## Summarizing a document

First, we will load the document and extract the text

In [None]:
import pdfplumber

with pdfplumber.open("long_pdf.pdf") as pdf:
    pdf_text = ""
    for page in pdf.pages:
        pdf_text += str(page.extract_text())

pdf_text

In [5]:
len(pdf_text)

804000

Next, we need to count the amount of tokens.

To accomplish this we will use the Openai's `tiktoken`library, using the GPT-4 tokeniser.

In [6]:
import tiktoken

encoding = tiktoken.encoding_for_model("gpt-4")
tokens = encoding.encode(pdf_text)

f'Amount of GPT-4 tokens: {len(tokens)}'

'Amount of GPT-4 tokens: 258487'

The goal is to implement a cheap and efficient solution.

Since the tokens length is very big (250k+), we can analyze three different approaches:

- `Prompt Stuffing`
- `Map Reduce`
- `Refine`

## Prompt Stuffing

> The stuff documents chain ("stuff" as in "to stuff" or "to fill") is the most straightforward of the document chains. It takes a list of documents, inserts them all into a prompt and passes that prompt to an LLM.

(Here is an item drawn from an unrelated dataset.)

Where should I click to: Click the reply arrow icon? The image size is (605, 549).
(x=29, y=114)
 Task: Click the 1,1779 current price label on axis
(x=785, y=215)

In the context of document summarization, the prompt stuffing would be simply pass all the documents text as context in a single prompt, for example:
```py
"""
Summarize the document:

{document_text}
""" 
```

Pros:

- Efficient (Single LLM call)
- No context loss

Limitations:

- `Context window`: The context window is the amount of tokens a LLM is capable to receive as input. The most part of the models cannot receive 250k+ tokens.
- Probably expensive, due to the need of using a more robust model.

> Google already has models (in preview) that supports a large amount of tokens as input. However, for prompts greater than 128k tokens, double the price is charged

## Map Reduce

The Map Reduce technique is a method for processing large datasets in parallel across a cluster of computers. In the context of document summarization, Map Reduce can be used to break down a large document into smaller chunks, process each chunk independently, and then combine the results to produce a summary.

The "Map" step involves dividing the document into smaller chunks and processing each chunk in parallel. This can be done by creating a prompt for each chunk and passing it to a language model to generate a summary.

The "Reduce" step involves combining the summaries from each chunk to produce a final summary. This can be done by concatenating the summaries, ranking them, or using other methods to combine the results.

By breaking down the document into smaller chunks, it is possible to process the document in parallel and produce a summary that is more comprehensive and accurate.

Pros:
- Parallelism (although the need of multiple LLM calls)

Limitations:
- Context loss: each chunk is processed separately, so the chunks summaries are not truly connected


## Refine 
The Refine technique involves refining the initial summary generated by the LLM. This can be done by applying various post-processing techniques such as re-ranking the sentences, removing redundant information, or adding additional context.

Pros:
- Improved summary quality

Limitations:
- Requires additional processing steps